Texte à lire
+++

Avec Videoverse, le studio Kinmoku signe un brillantissime visual novel évoquant avec finesse les problématiques de la fin de l'utopie numérique, déjà mal en point il y a vingt ans. Et ce sans oublier d'y ajouter une dose d'espoir.
Derrière le studio Kinmoku, il y a avant tout une figure du jeu vidéo indépendant, l'autrice britannique Lucy Blundell (One Night Stand) et son style un peu éthéré, nostalgique et contemplatif. Les premières minutes donnent ainsi l'impression de voir passer un énième jeu "indépressif". Vous savez, ce genre de produits consacrés à étaler une bonne dose de mal-être sur une flopée de pixels et d'appeler ça un jeu vidéo. J'ai beau adorer ça, je ne suis pas contre un peu de nouveauté en la matière. Et fort heureusement, passé ces quelques premières minutes où l'on baigne dans un sentiment de déjà-vu, Videoverse commence à dérouler son propos particulièrement pertinent. Il s'agit probablement d'une des propositions de jeu narratif les plus fines et les plus audacieuses de l'année, notamment via sa capacité à s'intéresser à des sujets rarement abordés dans le média. Videoverse met les pieds dans le plat de manière brillante et nous rappelle que l'état déplorable d'Internet en 2023 n'était pas (forcément) une fatalité.

+++

Consigne
Citez intégralement la critique de Videoverse ci-dessus, sans en modifier un seul mot.

Données affichées
+++

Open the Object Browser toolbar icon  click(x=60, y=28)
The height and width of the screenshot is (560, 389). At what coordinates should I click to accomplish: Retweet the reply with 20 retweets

+++

Corrigé
Avec Videoverse, le studio Kinmoku signe un brillantissime visual novel évoquant avec finesse les problématiques de la fin de l'utopie numérique, déjà mal en point il y a vingt ans. Et ce sans oublier d'y ajouter une dose d'espoir.
Derrière le studio Kinmoku, il y a avant tout une figure du jeu vidéo indépendant, l'autrice britannique Lucy Blundell (One Night Stand) et son style un peu éthéré, nostalgique et contemplatif. Les premières minutes donnent ainsi l'impression de voir passer un énième jeu "indépressif". Vous savez, ce genre de produits consacrés à étaler une bonne dose de mal-être sur une flopée de pixels et d'appeler ça un jeu vidéo. J'ai beau adorer ça, je ne suis pas contre un peu de nouveauté en la matière. Et fort heureusement, passé ces quelques premières minutes où l'on baigne dans un sentiment de déjà-vu, Videoverse commence à dérouler son propos particulièrement pertinent. Il s'agit probablement d'une des propositions de jeu narratif les plus fines et les plus audacieuses de l'année, notamment via sa capacité à s'intéresser à des sujets rarement abordés dans le média. Videoverse met les pieds dans le plat de manière brillante et nous rappelle que l'état déplorable d'Internet en 2023 n'était pas (forcément) une fatalité.